Business is growing at Seed Barn, LLC
By Craig Wenzel, Co-Editor, True Dakotan; Reprinted with permission
Wessington Springs businessman Jerry Caffee was on the verge of moving to another community about a year and a half ago. But he had a change of heart that has led to an expansion into a new product line and a new business that includes a 6,000 sq. ft. building in the Wessington Springs Industrial Park.
Caffee decided to add Rob-See-Co seed to his lineup and business began to grow. The new business, Seed Barn, LLC, specializes in Rob-See-Co agricultural seed and sales have been brisk. “We looked at crops, saw what Rob-See-Co yielded and really saw value in the product,” he said. “And our sales have tripled since we started.”
Jerry has been around agriculture for a long time, he recalled, but he has never sold seed before. “I’m learning every day,” he concluded.
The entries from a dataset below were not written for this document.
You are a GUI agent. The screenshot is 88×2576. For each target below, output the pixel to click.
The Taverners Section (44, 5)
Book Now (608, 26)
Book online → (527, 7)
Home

Caffee credits two veteran salesmen with much of the company’s early success. Tom Grohs has handled seed sales in the Wessington Springs area for years. Keith Solberg, of Mitchell, is a seed salesman who came out of retirement to work for Seed Barn, LLC.
“Tom and Keith have a total of fifty years of knowledge and experience between them,” Caffee said. Standing in the new building, Caffee laughed, “I had a good feeling about it (the expansion), but we didn’t build it big enough. I never dreamt that Tom and Keith would help expand our reach the way they have.”
Any success in business that he enjoys can be credited to others. “We really couldn’t have done this without the people who have worked with us over the years and our really good customers.”
Another family business he has been involved with is farm equipment dealership L Double J Implement. Following the tornado Jerry and his brother in law, Jeff Reider, bought out the share of L Double J that was owned by Jerry’s father, longtime Wessington Springs businessman Lawrence Caffee.
L Double J and Seed Barn, LLC work hand in hand, according to Jerry. The two businesses are located near each other, encompassing a five-acre footprint in the Wessington Springs Industrial Park.
After considering leaving the community following the June 18, 2014 tornado in Wessington Springs, Caffee decided to stay rather than pursue business opportunities elsewhere. It’s a decision he is happy with today as he continues looking to the future.
“You don’t have to leave town to be successful,” Caffee said. “I have a business a mile and a half from my house,” he said, “it’s a dream come true.”